>>>>

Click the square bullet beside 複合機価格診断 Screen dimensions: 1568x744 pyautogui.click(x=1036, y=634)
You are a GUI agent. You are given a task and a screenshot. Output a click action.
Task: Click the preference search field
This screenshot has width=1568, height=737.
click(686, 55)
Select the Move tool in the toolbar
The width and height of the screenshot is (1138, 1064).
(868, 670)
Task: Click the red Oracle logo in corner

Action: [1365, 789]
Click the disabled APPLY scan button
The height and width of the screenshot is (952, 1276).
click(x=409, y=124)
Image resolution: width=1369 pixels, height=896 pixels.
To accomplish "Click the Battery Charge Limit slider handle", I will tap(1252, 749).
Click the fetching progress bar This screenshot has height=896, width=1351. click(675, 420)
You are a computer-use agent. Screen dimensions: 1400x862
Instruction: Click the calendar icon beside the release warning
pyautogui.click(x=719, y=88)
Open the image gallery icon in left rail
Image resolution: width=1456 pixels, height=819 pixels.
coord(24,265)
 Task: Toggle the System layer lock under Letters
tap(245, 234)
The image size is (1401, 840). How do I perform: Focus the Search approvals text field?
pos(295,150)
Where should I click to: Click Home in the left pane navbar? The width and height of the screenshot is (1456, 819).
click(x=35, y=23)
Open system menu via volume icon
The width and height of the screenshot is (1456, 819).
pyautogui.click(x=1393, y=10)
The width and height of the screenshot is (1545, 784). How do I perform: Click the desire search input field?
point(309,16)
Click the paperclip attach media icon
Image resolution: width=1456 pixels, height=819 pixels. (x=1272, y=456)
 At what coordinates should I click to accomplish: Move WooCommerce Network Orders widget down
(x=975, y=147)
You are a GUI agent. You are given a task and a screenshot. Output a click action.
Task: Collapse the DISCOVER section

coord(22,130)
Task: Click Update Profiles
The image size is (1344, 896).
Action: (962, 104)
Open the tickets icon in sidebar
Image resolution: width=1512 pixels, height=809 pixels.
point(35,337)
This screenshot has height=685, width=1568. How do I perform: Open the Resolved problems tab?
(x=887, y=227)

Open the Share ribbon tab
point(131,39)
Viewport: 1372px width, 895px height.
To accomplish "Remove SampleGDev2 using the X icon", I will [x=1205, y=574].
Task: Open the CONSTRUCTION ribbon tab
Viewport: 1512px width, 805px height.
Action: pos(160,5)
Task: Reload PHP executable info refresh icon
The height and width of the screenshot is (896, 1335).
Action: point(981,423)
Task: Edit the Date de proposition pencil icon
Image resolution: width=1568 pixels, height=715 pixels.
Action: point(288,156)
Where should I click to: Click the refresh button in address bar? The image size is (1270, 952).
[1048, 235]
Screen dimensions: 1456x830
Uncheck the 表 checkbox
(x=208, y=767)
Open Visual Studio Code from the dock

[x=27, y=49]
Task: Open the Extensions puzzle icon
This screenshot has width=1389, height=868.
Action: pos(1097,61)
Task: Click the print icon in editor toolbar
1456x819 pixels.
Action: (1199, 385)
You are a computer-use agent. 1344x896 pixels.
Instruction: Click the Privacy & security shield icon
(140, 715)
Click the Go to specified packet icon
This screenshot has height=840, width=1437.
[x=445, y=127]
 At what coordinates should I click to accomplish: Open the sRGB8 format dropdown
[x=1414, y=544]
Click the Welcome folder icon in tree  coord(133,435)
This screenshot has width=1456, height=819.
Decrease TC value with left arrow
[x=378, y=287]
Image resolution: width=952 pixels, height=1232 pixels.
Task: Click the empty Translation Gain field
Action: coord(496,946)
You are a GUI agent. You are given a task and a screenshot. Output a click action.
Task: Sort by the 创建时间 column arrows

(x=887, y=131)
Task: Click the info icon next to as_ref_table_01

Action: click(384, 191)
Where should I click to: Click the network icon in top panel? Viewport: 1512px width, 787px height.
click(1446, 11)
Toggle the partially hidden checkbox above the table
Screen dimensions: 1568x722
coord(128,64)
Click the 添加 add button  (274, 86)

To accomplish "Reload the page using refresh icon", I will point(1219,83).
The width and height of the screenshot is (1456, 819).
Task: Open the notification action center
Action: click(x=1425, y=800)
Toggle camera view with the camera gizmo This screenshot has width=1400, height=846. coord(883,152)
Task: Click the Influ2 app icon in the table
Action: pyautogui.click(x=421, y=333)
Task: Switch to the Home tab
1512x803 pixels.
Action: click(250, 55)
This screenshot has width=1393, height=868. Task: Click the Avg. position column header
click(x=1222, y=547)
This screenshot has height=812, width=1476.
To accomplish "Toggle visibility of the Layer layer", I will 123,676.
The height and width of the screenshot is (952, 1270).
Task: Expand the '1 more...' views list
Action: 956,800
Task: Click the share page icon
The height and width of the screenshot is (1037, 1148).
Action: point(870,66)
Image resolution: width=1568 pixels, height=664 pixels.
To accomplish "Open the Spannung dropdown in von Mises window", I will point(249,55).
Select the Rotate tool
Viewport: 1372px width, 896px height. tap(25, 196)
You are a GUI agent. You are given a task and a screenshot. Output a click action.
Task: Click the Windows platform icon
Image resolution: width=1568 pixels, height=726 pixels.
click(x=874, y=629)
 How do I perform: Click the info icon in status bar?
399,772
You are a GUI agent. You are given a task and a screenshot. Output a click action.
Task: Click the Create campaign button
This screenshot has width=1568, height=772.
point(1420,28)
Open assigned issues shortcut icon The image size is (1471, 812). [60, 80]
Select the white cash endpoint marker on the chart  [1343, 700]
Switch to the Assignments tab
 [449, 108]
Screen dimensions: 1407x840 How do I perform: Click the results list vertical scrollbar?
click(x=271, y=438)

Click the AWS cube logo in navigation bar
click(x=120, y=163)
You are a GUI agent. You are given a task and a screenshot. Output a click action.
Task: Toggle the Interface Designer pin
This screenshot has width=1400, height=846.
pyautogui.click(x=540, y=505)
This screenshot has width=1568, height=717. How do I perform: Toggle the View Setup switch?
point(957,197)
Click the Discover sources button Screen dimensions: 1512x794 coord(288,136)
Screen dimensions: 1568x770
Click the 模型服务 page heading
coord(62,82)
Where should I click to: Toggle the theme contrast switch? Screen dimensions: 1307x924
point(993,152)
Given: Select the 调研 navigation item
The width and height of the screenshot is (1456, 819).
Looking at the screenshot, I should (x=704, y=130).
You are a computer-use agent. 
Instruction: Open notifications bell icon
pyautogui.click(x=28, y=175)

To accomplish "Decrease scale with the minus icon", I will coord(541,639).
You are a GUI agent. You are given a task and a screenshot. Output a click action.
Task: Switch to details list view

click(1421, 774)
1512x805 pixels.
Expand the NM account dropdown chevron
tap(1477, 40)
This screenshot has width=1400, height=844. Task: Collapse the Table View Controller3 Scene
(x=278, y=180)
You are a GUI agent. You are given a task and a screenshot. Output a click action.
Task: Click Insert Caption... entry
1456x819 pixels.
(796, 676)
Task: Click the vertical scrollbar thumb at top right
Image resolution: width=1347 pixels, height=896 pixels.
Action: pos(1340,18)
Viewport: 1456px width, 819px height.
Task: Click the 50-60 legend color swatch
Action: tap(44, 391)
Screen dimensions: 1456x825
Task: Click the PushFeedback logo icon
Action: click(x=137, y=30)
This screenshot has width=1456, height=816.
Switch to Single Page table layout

<<<<

**Activity**: Transcribe the records above in full, exactly as they stand.

**Response below**:
Click the square bullet beside 複合機価格診断 Screen dimensions: 1568x744 pyautogui.click(x=1036, y=634)
You are a GUI agent. You are given a task and a screenshot. Output a click action.
Task: Click the preference search field
This screenshot has width=1568, height=737.
click(686, 55)
Select the Move tool in the toolbar
The width and height of the screenshot is (1138, 1064).
(868, 670)
Task: Click the red Oracle logo in corner

Action: [1365, 789]
Click the disabled APPLY scan button
The height and width of the screenshot is (952, 1276).
click(x=409, y=124)
Image resolution: width=1369 pixels, height=896 pixels.
To accomplish "Click the Battery Charge Limit slider handle", I will tap(1252, 749).
Click the fetching progress bar This screenshot has height=896, width=1351. click(675, 420)
You are a computer-use agent. Screen dimensions: 1400x862
Instruction: Click the calendar icon beside the release warning
pyautogui.click(x=719, y=88)
Open the image gallery icon in left rail
Image resolution: width=1456 pixels, height=819 pixels.
coord(24,265)
 Task: Toggle the System layer lock under Letters
tap(245, 234)
The image size is (1401, 840). How do I perform: Focus the Search approvals text field?
pos(295,150)
Where should I click to: Click Home in the left pane navbar? The width and height of the screenshot is (1456, 819).
click(x=35, y=23)
Open system menu via volume icon
The width and height of the screenshot is (1456, 819).
pyautogui.click(x=1393, y=10)
The width and height of the screenshot is (1545, 784). How do I perform: Click the desire search input field?
point(309,16)
Click the paperclip attach media icon
Image resolution: width=1456 pixels, height=819 pixels. (x=1272, y=456)
 At what coordinates should I click to accomplish: Move WooCommerce Network Orders widget down
(x=975, y=147)
You are a GUI agent. You are given a task and a screenshot. Output a click action.
Task: Collapse the DISCOVER section

coord(22,130)
Task: Click Update Profiles
The image size is (1344, 896).
Action: (962, 104)
Open the tickets icon in sidebar
Image resolution: width=1512 pixels, height=809 pixels.
point(35,337)
This screenshot has height=685, width=1568. How do I perform: Open the Resolved problems tab?
(x=887, y=227)

Open the Share ribbon tab
point(131,39)
Viewport: 1372px width, 895px height.
To accomplish "Remove SampleGDev2 using the X icon", I will [x=1205, y=574].
Task: Open the CONSTRUCTION ribbon tab
Viewport: 1512px width, 805px height.
Action: pos(160,5)
Task: Reload PHP executable info refresh icon
The height and width of the screenshot is (896, 1335).
Action: point(981,423)
Task: Edit the Date de proposition pencil icon
Image resolution: width=1568 pixels, height=715 pixels.
Action: point(288,156)
Where should I click to: Click the refresh button in address bar? The image size is (1270, 952).
[1048, 235]
Screen dimensions: 1456x830
Uncheck the 表 checkbox
(x=208, y=767)
Open Visual Studio Code from the dock

[x=27, y=49]
Task: Open the Extensions puzzle icon
This screenshot has width=1389, height=868.
Action: pos(1097,61)
Task: Click the print icon in editor toolbar
1456x819 pixels.
Action: (1199, 385)
You are a computer-use agent. 1344x896 pixels.
Instruction: Click the Privacy & security shield icon
(140, 715)
Click the Go to specified packet icon
This screenshot has height=840, width=1437.
[x=445, y=127]
 At what coordinates should I click to accomplish: Open the sRGB8 format dropdown
[x=1414, y=544]
Click the Welcome folder icon in tree  coord(133,435)
This screenshot has width=1456, height=819.
Decrease TC value with left arrow
[x=378, y=287]
Image resolution: width=952 pixels, height=1232 pixels.
Task: Click the empty Translation Gain field
Action: coord(496,946)
You are a GUI agent. You are given a task and a screenshot. Output a click action.
Task: Sort by the 创建时间 column arrows

(x=887, y=131)
Task: Click the info icon next to as_ref_table_01

Action: click(384, 191)
Where should I click to: Click the network icon in top panel? Viewport: 1512px width, 787px height.
click(1446, 11)
Toggle the partially hidden checkbox above the table
Screen dimensions: 1568x722
coord(128,64)
Click the 添加 add button  (274, 86)

To accomplish "Reload the page using refresh icon", I will point(1219,83).
The width and height of the screenshot is (1456, 819).
Task: Open the notification action center
Action: click(x=1425, y=800)
Toggle camera view with the camera gizmo This screenshot has width=1400, height=846. coord(883,152)
Task: Click the Influ2 app icon in the table
Action: pyautogui.click(x=421, y=333)
Task: Switch to the Home tab
1512x803 pixels.
Action: click(250, 55)
This screenshot has width=1393, height=868. Task: Click the Avg. position column header
click(x=1222, y=547)
This screenshot has height=812, width=1476.
To accomplish "Toggle visibility of the Layer layer", I will 123,676.
The height and width of the screenshot is (952, 1270).
Task: Expand the '1 more...' views list
Action: 956,800
Task: Click the share page icon
The height and width of the screenshot is (1037, 1148).
Action: point(870,66)
Image resolution: width=1568 pixels, height=664 pixels.
To accomplish "Open the Spannung dropdown in von Mises window", I will point(249,55).
Select the Rotate tool
Viewport: 1372px width, 896px height. tap(25, 196)
You are a GUI agent. You are given a task and a screenshot. Output a click action.
Task: Click the Windows platform icon
Image resolution: width=1568 pixels, height=726 pixels.
click(x=874, y=629)
 How do I perform: Click the info icon in status bar?
399,772
You are a GUI agent. You are given a task and a screenshot. Output a click action.
Task: Click the Create campaign button
This screenshot has width=1568, height=772.
point(1420,28)
Open assigned issues shortcut icon The image size is (1471, 812). [60, 80]
Select the white cash endpoint marker on the chart  [1343, 700]
Switch to the Assignments tab
 [449, 108]
Screen dimensions: 1407x840 How do I perform: Click the results list vertical scrollbar?
click(x=271, y=438)

Click the AWS cube logo in navigation bar
click(x=120, y=163)
You are a GUI agent. You are given a task and a screenshot. Output a click action.
Task: Toggle the Interface Designer pin
This screenshot has width=1400, height=846.
pyautogui.click(x=540, y=505)
This screenshot has width=1568, height=717. How do I perform: Toggle the View Setup switch?
point(957,197)
Click the Discover sources button Screen dimensions: 1512x794 coord(288,136)
Screen dimensions: 1568x770
Click the 模型服务 page heading
coord(62,82)
Where should I click to: Toggle the theme contrast switch? Screen dimensions: 1307x924
point(993,152)
Given: Select the 调研 navigation item
The width and height of the screenshot is (1456, 819).
Looking at the screenshot, I should (x=704, y=130).
You are a computer-use agent. 
Instruction: Open notifications bell icon
pyautogui.click(x=28, y=175)

To accomplish "Decrease scale with the minus icon", I will coord(541,639).
You are a GUI agent. You are given a task and a screenshot. Output a click action.
Task: Switch to details list view

click(1421, 774)
1512x805 pixels.
Expand the NM account dropdown chevron
tap(1477, 40)
This screenshot has width=1400, height=844. Task: Collapse the Table View Controller3 Scene
(x=278, y=180)
You are a GUI agent. You are given a task and a screenshot. Output a click action.
Task: Click Insert Caption... entry
1456x819 pixels.
(796, 676)
Task: Click the vertical scrollbar thumb at top right
Image resolution: width=1347 pixels, height=896 pixels.
Action: pos(1340,18)
Viewport: 1456px width, 819px height.
Task: Click the 50-60 legend color swatch
Action: tap(44, 391)
Screen dimensions: 1456x825
Task: Click the PushFeedback logo icon
Action: click(x=137, y=30)
This screenshot has width=1456, height=816.
Switch to Single Page table layout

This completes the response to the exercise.